━━━━━ PAGE EXCERPT

Reduction in alveolar macrophages attenuates acute ventilator induced lung injury in rats

Abstract

Alveolar macrophages are the sentinel cell for activation of the inflammatory cascade when the lung is exposed to noxious stimuli. We investigated the role of macrophages in mechanical lung injury by comparing the effect of high-volume mechanical ventilation with or without prior depletion of macrophages. Randomized sham-controlled animal study in anesthetized rats. Lung injury was induced by 15 min of mechanical ventilation (intermittent positive pressure ventilation) using high peak pressures and zero end-expiratory pressure. The mean tidal volume was 40+/-0.7 ml/kg. One group of animals was killed immediately after this period of volutrauma (HV), while in a second group normoventilation was continued for 2 h at a tidal volume less than 10 ml/kg (HV-LV). One-half of the animals were depleted of alveolar macrophages by pretreatment with intratracheal liposomal clodronate (CL2MDP). Arterial blood gas, blood pressure. After kill: lung static pressure volume curves, bronchoalveolar fluid concentration for protein, macrophage inflammatory protein 2, tumor necrosis factor alpha, and wet/dry lung weight ratio (W/D). During HV and HV+LV oxygenation, lung compliance, and alveolar stability were better preserved in animals pretreated with CL2MDP. In both groups W/D ratio was significantly greater in ventilated than in nonventilated animals (4.5+/-0.6), but the increase in W/D was significantly less in CL2MDP treated HV and HV-LV groups (6.1+/-0.4, 6.6+/-0.6) than in the similarly ventilated nontreated groups (8.7+/-0.2 and 9.2+/-0.5). Alveolar macrophages participate in the early phase of ventilator-induced lung injury.

━━━━━━━━━━

EXERCISE AIM:
In the abstract on alveolar macrophages in ventilator-induced lung injury, how were half of the animals depleted of alveolar macrophages? The records have no connection to the abstract.

━━━━━ EXTRACTED DATA

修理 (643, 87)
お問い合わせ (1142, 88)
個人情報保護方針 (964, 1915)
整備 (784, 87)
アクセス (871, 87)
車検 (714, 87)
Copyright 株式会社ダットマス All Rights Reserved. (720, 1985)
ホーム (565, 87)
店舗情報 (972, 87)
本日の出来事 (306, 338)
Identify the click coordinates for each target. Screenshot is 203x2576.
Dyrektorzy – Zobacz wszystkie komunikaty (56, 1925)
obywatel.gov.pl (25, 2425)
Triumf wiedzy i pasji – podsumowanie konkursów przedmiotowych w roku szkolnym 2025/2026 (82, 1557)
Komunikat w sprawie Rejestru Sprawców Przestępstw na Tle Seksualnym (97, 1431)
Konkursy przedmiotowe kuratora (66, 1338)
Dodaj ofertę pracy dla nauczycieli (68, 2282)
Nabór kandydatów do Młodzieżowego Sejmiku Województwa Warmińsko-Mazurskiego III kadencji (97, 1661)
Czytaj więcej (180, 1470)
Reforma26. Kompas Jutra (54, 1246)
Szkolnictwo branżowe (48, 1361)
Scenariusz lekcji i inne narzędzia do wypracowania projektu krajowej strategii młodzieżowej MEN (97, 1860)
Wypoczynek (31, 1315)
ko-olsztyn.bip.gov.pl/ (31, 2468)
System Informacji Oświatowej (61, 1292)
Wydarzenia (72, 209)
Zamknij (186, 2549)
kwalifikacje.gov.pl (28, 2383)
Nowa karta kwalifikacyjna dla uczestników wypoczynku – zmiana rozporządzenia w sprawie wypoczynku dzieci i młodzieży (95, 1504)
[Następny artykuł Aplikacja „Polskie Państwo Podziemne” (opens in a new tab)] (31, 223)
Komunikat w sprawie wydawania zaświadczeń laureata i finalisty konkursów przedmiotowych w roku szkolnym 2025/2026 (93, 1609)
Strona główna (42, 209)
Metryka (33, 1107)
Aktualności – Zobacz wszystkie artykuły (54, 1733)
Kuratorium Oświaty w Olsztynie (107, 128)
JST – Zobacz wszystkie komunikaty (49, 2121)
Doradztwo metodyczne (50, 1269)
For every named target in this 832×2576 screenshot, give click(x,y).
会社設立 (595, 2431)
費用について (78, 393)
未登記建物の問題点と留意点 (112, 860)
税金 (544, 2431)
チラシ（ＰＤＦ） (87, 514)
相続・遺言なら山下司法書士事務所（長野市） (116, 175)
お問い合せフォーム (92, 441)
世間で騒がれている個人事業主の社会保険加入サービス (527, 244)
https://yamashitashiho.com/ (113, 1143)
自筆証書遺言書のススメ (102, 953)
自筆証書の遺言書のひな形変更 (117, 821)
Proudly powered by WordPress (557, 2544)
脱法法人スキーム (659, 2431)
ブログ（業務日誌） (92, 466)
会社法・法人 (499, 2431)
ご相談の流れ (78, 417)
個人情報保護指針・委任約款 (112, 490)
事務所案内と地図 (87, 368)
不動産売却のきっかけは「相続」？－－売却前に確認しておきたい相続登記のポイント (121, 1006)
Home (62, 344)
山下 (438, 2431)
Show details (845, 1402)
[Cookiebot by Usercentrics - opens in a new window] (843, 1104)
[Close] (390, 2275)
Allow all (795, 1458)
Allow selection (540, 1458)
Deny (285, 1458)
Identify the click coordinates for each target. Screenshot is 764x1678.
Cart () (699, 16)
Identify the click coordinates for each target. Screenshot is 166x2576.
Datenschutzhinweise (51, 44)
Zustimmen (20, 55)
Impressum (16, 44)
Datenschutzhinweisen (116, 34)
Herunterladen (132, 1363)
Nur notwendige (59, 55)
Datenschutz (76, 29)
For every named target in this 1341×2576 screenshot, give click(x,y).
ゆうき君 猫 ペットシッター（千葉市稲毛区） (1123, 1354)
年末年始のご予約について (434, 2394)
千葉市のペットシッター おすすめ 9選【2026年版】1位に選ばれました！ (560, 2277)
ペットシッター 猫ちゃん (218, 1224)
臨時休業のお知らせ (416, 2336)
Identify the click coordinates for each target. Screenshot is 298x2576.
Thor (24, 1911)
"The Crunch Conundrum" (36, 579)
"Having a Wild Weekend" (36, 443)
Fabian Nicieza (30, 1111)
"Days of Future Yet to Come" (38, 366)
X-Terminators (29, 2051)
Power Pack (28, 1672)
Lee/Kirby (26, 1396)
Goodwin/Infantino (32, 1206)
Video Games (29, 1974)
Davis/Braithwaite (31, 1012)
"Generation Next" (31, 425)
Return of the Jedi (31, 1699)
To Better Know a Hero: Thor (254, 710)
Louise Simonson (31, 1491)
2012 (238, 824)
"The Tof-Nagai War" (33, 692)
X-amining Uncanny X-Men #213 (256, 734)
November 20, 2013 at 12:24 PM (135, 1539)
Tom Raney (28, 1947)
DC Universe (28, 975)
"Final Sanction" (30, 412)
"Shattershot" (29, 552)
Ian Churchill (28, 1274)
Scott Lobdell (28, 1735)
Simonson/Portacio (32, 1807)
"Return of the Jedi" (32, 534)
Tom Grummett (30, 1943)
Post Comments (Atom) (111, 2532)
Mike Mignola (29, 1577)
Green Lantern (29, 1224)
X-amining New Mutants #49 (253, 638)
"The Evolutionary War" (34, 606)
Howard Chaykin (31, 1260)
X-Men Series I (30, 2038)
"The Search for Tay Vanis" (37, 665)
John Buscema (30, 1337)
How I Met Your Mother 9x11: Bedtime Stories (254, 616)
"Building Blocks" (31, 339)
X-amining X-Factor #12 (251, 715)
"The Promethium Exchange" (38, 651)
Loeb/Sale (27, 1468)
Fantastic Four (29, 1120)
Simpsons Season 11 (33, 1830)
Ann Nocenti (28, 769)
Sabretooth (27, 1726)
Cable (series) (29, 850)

━━━━━━━━━━

ANSWER TO THE PROBLEM:
They were pretreated with intratracheal liposomal clodronate (CL2MDP).